Happy 25th Anniversary, Wi-Fi – News
The Wireless Andrew initiative and Carnegie Mellon University researchers laid the foundation for today’s wireless local area networks
Just two years after the first wireless networking protocol—called IEEE 802.11—was first adopted in 1997, Carnegie Mellon University became the first university to offer high-speed wireless Internet access across campus.
Alex Hills vividly remembers how CMU students went wireless long before colleagues at other universities.
“CMU’s Wireless Andrew was the precursor to what we now know as Wi-Fi,” said Hills, a distinguished service professor of engineering and public policy and the first director of CMU’s Information Networking Institute (INI).
INI received a $500,000 grant from the National Science Foundation for wireless research in the early 1990s, and as principal investigator Hills launched the Wireless Andrew initiative, with the help of then-INI director Ben Bennington and Computing Services’ Charles Bartel, who received his master’s degree from the Heinz College of Information Systems and Public Policy in 1995.
In its earliest days, CMU’s first wireless network covered a portion of Wean Hall – for wireless researchers only. It was password protected so as not to interfere with the research.

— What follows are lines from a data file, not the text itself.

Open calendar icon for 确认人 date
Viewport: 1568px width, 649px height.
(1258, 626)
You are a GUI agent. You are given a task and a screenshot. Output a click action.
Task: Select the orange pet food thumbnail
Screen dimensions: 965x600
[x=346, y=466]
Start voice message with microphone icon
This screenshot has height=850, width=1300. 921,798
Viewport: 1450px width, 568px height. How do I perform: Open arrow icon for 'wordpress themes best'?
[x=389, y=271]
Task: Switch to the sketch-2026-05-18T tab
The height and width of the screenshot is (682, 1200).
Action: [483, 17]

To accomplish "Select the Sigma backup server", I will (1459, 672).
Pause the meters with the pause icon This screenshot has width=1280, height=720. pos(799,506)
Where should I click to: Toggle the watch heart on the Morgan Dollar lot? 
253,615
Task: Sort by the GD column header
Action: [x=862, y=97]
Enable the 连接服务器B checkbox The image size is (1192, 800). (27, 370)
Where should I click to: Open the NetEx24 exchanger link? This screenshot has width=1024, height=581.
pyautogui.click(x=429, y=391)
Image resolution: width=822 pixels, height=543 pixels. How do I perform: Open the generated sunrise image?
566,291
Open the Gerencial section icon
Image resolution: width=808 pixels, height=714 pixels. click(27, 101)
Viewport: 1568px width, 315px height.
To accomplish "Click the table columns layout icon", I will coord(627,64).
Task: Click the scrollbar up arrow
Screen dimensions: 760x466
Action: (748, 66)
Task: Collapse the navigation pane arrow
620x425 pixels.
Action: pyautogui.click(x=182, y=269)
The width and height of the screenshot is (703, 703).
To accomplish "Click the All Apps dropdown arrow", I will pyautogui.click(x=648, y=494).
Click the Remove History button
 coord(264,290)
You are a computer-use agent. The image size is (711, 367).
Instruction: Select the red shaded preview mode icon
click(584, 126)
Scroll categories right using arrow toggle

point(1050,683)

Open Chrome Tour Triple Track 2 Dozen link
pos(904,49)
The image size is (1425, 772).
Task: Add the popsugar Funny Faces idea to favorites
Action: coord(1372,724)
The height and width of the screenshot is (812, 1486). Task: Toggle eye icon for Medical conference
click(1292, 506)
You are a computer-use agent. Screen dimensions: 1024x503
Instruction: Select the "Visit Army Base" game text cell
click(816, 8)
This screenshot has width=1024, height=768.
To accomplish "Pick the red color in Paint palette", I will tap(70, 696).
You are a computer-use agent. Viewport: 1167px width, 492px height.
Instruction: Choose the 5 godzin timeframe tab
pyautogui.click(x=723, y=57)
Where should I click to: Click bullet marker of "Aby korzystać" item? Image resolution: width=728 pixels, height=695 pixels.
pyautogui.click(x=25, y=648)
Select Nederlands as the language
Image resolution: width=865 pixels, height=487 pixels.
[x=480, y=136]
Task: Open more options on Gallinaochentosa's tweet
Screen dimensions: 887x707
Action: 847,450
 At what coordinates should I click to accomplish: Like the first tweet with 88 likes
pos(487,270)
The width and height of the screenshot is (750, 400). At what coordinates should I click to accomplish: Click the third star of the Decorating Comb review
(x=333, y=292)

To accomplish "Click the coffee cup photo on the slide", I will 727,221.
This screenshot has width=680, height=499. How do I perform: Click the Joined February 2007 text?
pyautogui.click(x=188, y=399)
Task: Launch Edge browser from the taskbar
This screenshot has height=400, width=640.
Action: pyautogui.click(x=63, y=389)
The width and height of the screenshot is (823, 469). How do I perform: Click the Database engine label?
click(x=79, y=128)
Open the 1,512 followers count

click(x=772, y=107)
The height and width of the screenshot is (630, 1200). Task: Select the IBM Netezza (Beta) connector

“CMU students are smart and pretty soon they were hacking their way onto the network. It wasn’t long before we had more students than researchers using it. That was my first hint of the demand for anytime, anywhere internet,” Hills said.
INI students participated in Wireless Andrew research and helped Computing Services implement plans and conduct testing. The students later helped Hills develop a measurement tool to help others design their own wireless networks. It eventually became a commercial product called Site Scout.
Hands-on learning was as integral to CMU programs then as it is today.
This fall, a student team in INI’s bicoastal graduate programs is prototyping a wireless network-based solution for an internship project, sponsored by Honda Development and Manufacturing of America.
“The Honda project explores how idle, connected devices can share their computing resources using peer-to-peer communication. A blockchain network will act as a distributed ledger to maintain transactions,” said Cynthia Kuo, an INI associate professor of practice. Kuo coordinates industry-sponsored internship projects and connects them with students, such as Yukun Li, a master’s candidate in mobile and Internet of Things engineering.
“This is very exciting because we can put what we learned about peer-to-peer networks, blockchain and distributed systems in a traditional classroom setting into action with real impact. What is more unique about the practice is that this exploratory project has us in responsible for system design and tool selection while communicating with our customers to meet their needs. This is an incredible way to learn how real technology teams work and make decisions – through experience and action,” said Li.
Hills signs copies of his book.
Wireless research has flourished at CMU for decades. As Wi-Fi turns 25, its applications touch every aspect of modern life, from cars to phone apps.
Hills, who chronicled the Wireless Andrew initiative in the book “Wi-Fi and the Bad Boys of Radio,” is now working on low-Earth orbit satellite technology that promises to bring broadband service to people living in unserved areas anywhere in the world.
“At CMU, we solve problems. We take an interdisciplinary approach, create innovative work and use hands-on experience,” Hills said.